EXERCISE AIM
Hand back all of the records exactly as they read.

MATERIAL SUPPLIED
-------------------------
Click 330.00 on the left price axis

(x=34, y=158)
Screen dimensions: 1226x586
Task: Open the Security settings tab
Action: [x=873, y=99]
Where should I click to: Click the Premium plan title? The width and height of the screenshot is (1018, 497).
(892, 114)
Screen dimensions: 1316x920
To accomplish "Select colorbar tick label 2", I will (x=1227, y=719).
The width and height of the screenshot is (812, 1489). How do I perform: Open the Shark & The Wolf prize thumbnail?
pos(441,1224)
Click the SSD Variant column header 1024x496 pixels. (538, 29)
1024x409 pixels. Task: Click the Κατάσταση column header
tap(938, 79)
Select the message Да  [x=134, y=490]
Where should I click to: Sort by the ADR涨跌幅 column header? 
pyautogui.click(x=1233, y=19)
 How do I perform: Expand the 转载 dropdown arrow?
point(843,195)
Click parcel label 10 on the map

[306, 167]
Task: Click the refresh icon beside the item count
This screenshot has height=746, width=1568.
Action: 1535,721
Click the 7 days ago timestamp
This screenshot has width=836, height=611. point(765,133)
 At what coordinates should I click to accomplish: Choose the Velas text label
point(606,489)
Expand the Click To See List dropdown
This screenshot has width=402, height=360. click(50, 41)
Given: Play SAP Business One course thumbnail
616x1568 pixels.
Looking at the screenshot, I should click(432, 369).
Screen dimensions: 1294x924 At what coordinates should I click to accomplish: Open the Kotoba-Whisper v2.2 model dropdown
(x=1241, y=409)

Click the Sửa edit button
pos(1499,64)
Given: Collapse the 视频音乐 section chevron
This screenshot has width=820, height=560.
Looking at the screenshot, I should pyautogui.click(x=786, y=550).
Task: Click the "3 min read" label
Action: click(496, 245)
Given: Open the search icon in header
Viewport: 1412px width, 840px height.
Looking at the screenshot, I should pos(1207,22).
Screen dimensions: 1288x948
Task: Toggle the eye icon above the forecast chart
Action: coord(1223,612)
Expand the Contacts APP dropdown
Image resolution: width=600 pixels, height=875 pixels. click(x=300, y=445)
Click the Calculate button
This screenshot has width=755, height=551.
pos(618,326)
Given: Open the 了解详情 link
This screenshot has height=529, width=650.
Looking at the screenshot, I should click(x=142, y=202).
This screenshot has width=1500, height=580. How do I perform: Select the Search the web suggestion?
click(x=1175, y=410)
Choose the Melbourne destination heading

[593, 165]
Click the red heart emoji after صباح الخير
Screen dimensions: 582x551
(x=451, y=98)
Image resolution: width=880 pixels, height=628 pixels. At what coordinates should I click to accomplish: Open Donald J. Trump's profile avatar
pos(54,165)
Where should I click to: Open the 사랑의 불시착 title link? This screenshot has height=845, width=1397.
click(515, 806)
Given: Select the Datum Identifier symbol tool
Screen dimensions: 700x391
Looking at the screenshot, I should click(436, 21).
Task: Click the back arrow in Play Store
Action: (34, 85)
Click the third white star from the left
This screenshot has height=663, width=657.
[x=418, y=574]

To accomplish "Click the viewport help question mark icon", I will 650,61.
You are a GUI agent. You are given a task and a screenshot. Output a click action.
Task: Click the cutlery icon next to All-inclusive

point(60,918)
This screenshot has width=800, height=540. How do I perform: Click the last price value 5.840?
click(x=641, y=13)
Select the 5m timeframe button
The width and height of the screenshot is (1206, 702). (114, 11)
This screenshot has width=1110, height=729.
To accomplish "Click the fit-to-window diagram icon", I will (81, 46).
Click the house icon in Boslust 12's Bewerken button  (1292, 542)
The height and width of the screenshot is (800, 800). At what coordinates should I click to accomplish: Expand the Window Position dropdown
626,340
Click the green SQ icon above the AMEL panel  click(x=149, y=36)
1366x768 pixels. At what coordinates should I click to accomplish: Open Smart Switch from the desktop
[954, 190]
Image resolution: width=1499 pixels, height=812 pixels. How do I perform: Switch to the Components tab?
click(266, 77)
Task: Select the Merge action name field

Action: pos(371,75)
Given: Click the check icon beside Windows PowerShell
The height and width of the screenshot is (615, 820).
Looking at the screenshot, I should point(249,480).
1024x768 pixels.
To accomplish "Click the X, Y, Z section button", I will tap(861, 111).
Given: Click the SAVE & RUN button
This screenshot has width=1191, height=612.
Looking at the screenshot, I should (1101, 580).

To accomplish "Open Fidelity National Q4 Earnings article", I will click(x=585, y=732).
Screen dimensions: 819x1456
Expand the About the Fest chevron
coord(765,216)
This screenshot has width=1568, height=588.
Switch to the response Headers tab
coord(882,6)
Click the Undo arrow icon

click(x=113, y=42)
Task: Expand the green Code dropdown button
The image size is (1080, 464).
-------------------------
RESPONSE TO THIS EXERCISE
Click 330.00 on the left price axis

(x=34, y=158)
Screen dimensions: 1226x586
Task: Open the Security settings tab
Action: [x=873, y=99]
Where should I click to: Click the Premium plan title? The width and height of the screenshot is (1018, 497).
(892, 114)
Screen dimensions: 1316x920
To accomplish "Select colorbar tick label 2", I will (x=1227, y=719).
The width and height of the screenshot is (812, 1489). How do I perform: Open the Shark & The Wolf prize thumbnail?
pos(441,1224)
Click the SSD Variant column header 1024x496 pixels. (538, 29)
1024x409 pixels. Task: Click the Κατάσταση column header
tap(938, 79)
Select the message Да  [x=134, y=490]
Where should I click to: Sort by the ADR涨跌幅 column header? 
pyautogui.click(x=1233, y=19)
 How do I perform: Expand the 转载 dropdown arrow?
point(843,195)
Click parcel label 10 on the map

[306, 167]
Task: Click the refresh icon beside the item count
This screenshot has height=746, width=1568.
Action: 1535,721
Click the 7 days ago timestamp
This screenshot has width=836, height=611. point(765,133)
 At what coordinates should I click to accomplish: Choose the Velas text label
point(606,489)
Expand the Click To See List dropdown
This screenshot has width=402, height=360. click(50, 41)
Given: Play SAP Business One course thumbnail
616x1568 pixels.
Looking at the screenshot, I should click(432, 369).
Screen dimensions: 1294x924 At what coordinates should I click to accomplish: Open the Kotoba-Whisper v2.2 model dropdown
(x=1241, y=409)

Click the Sửa edit button
pos(1499,64)
Given: Collapse the 视频音乐 section chevron
This screenshot has width=820, height=560.
Looking at the screenshot, I should pyautogui.click(x=786, y=550).
Task: Click the "3 min read" label
Action: click(496, 245)
Given: Open the search icon in header
Viewport: 1412px width, 840px height.
Looking at the screenshot, I should pos(1207,22).
Screen dimensions: 1288x948
Task: Toggle the eye icon above the forecast chart
Action: coord(1223,612)
Expand the Contacts APP dropdown
Image resolution: width=600 pixels, height=875 pixels. click(x=300, y=445)
Click the Calculate button
This screenshot has width=755, height=551.
pos(618,326)
Given: Open the 了解详情 link
This screenshot has height=529, width=650.
Looking at the screenshot, I should click(x=142, y=202).
This screenshot has width=1500, height=580. How do I perform: Select the Search the web suggestion?
click(x=1175, y=410)
Choose the Melbourne destination heading

[593, 165]
Click the red heart emoji after صباح الخير
Screen dimensions: 582x551
(x=451, y=98)
Image resolution: width=880 pixels, height=628 pixels. At what coordinates should I click to accomplish: Open Donald J. Trump's profile avatar
pos(54,165)
Where should I click to: Open the 사랑의 불시착 title link? This screenshot has height=845, width=1397.
click(515, 806)
Given: Select the Datum Identifier symbol tool
Screen dimensions: 700x391
Looking at the screenshot, I should click(436, 21).
Task: Click the back arrow in Play Store
Action: (34, 85)
Click the third white star from the left
This screenshot has height=663, width=657.
[x=418, y=574]

To accomplish "Click the viewport help question mark icon", I will 650,61.
You are a GUI agent. You are given a task and a screenshot. Output a click action.
Task: Click the cutlery icon next to All-inclusive

point(60,918)
This screenshot has width=800, height=540. How do I perform: Click the last price value 5.840?
click(x=641, y=13)
Select the 5m timeframe button
The width and height of the screenshot is (1206, 702). (114, 11)
This screenshot has width=1110, height=729.
To accomplish "Click the fit-to-window diagram icon", I will (81, 46).
Click the house icon in Boslust 12's Bewerken button  (1292, 542)
The height and width of the screenshot is (800, 800). At what coordinates should I click to accomplish: Expand the Window Position dropdown
626,340
Click the green SQ icon above the AMEL panel  click(x=149, y=36)
1366x768 pixels. At what coordinates should I click to accomplish: Open Smart Switch from the desktop
[954, 190]
Image resolution: width=1499 pixels, height=812 pixels. How do I perform: Switch to the Components tab?
click(266, 77)
Task: Select the Merge action name field

Action: pos(371,75)
Given: Click the check icon beside Windows PowerShell
The height and width of the screenshot is (615, 820).
Looking at the screenshot, I should point(249,480).
1024x768 pixels.
To accomplish "Click the X, Y, Z section button", I will tap(861, 111).
Given: Click the SAVE & RUN button
This screenshot has width=1191, height=612.
Looking at the screenshot, I should (1101, 580).

To accomplish "Open Fidelity National Q4 Earnings article", I will click(x=585, y=732).
Screen dimensions: 819x1456
Expand the About the Fest chevron
coord(765,216)
This screenshot has width=1568, height=588.
Switch to the response Headers tab
coord(882,6)
Click the Undo arrow icon

click(x=113, y=42)
Task: Expand the green Code dropdown button
The image size is (1080, 464).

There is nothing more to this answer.